Abbiamo avuto la pretesa di ottenere tutto e subito, senza godere il piacere dell’attesa. Ad maiora!
Quale dionisiaco spirito guidava i nostri movimenti? Quale ferina follia? Avvolti nel fumo corposo
di una sigaretta dimenticata tra le dita, ci siamo scordati del passaggio obbligato; siamo stati
dimentichi della resa dei conti. Perché? Camminavamo spiandoci, desiderosi di non farci
accorgere? Perché mai? Era evidente il desiderio implacabile dell’uno per l’altra. Dell’una per
l’altro. Eppure abbiamo spostato montagne e abbiamo ucciso i mostri della nostra vita prima di
conoscerci davvero. Camminavamo, da soli, straniti e spaventati dal futuro misterioso. Non si
poteva trovare il coraggio di essere coraggiosi, da soli.

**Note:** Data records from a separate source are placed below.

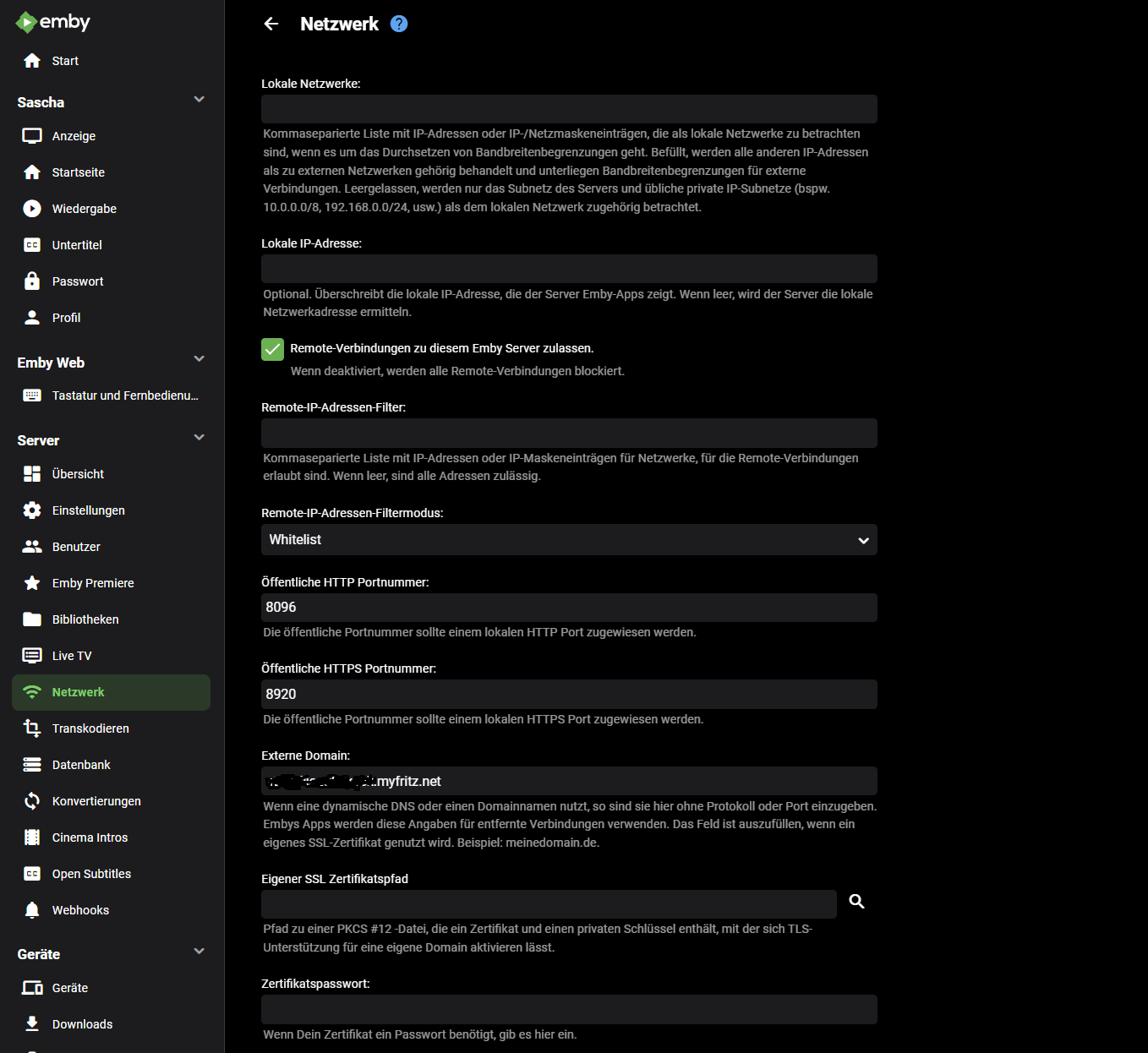Click the SSL certificate path search icon
Viewport: 1148px width, 1053px height.
pos(856,902)

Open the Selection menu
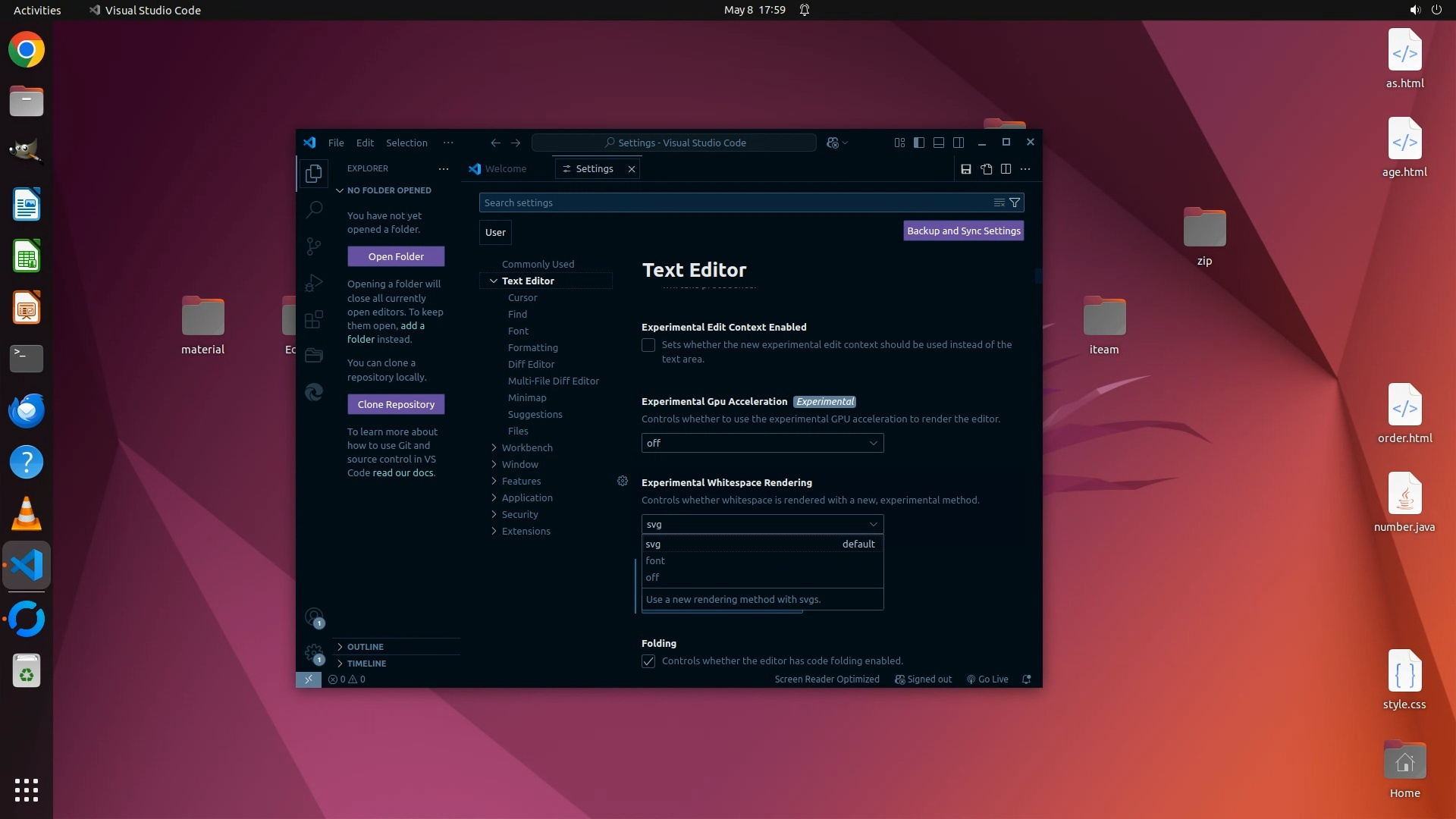(x=406, y=143)
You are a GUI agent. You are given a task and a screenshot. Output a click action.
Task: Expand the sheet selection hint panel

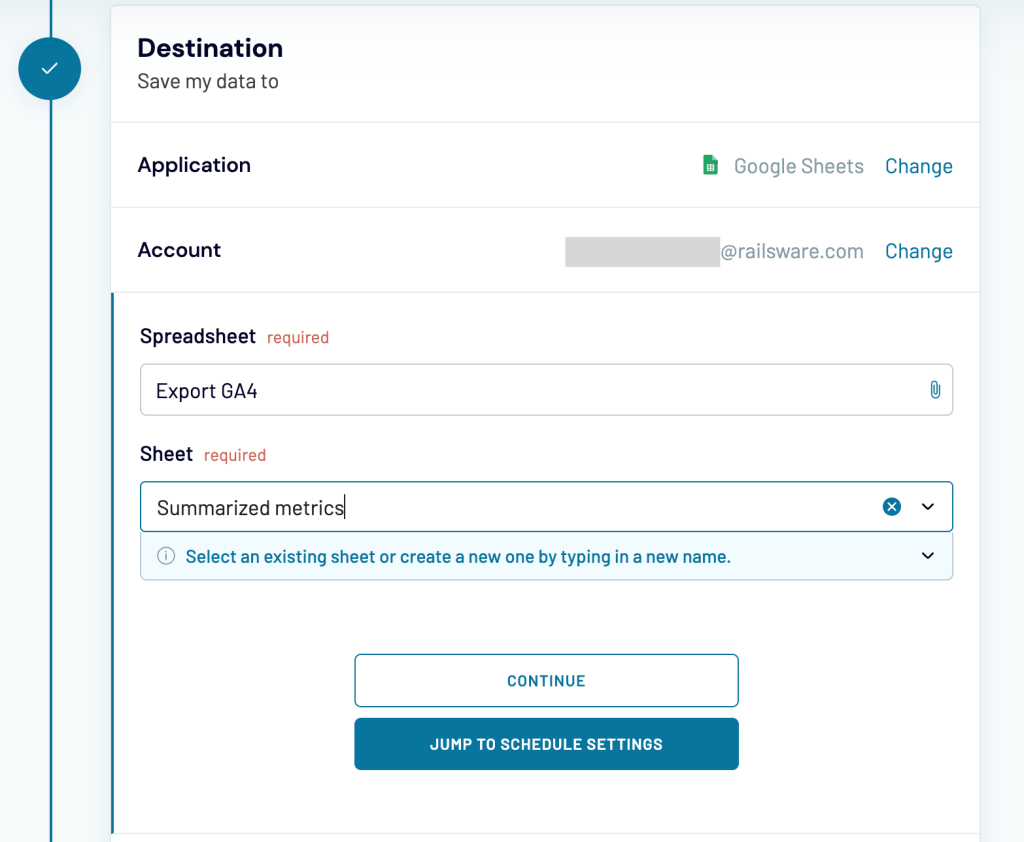(928, 556)
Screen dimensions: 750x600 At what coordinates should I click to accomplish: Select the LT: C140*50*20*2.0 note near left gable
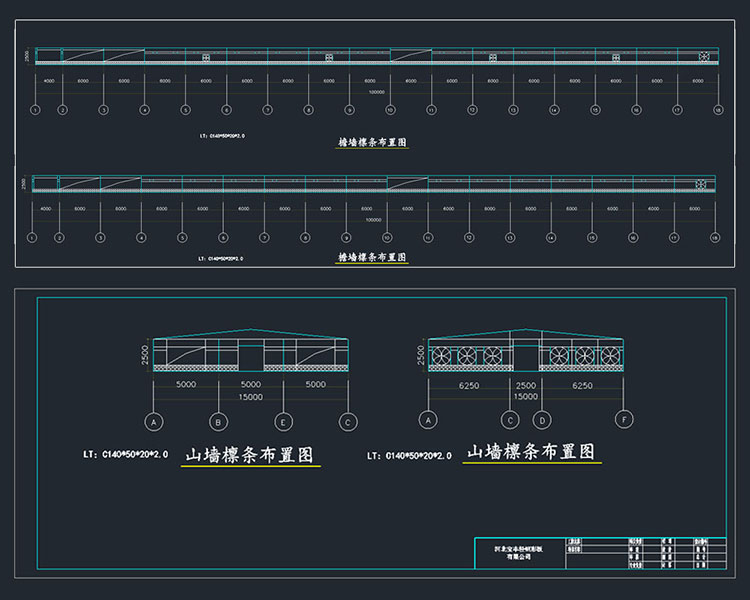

Siamo stati capaci, insieme, di scoprire il profumo dell’erba appena tagliata, il gusto delle spezie
d’oriente in un mercato affollato, il suono familiare di una terza minore, il piacere del proibito,
l’abbagliante colore di una stoffa pregiata. Certo: esiste davvero il mostro sotto al letto.
Camminavamo, e abbiamo incontrato l’amore.

Per sempre tuo, Giulio.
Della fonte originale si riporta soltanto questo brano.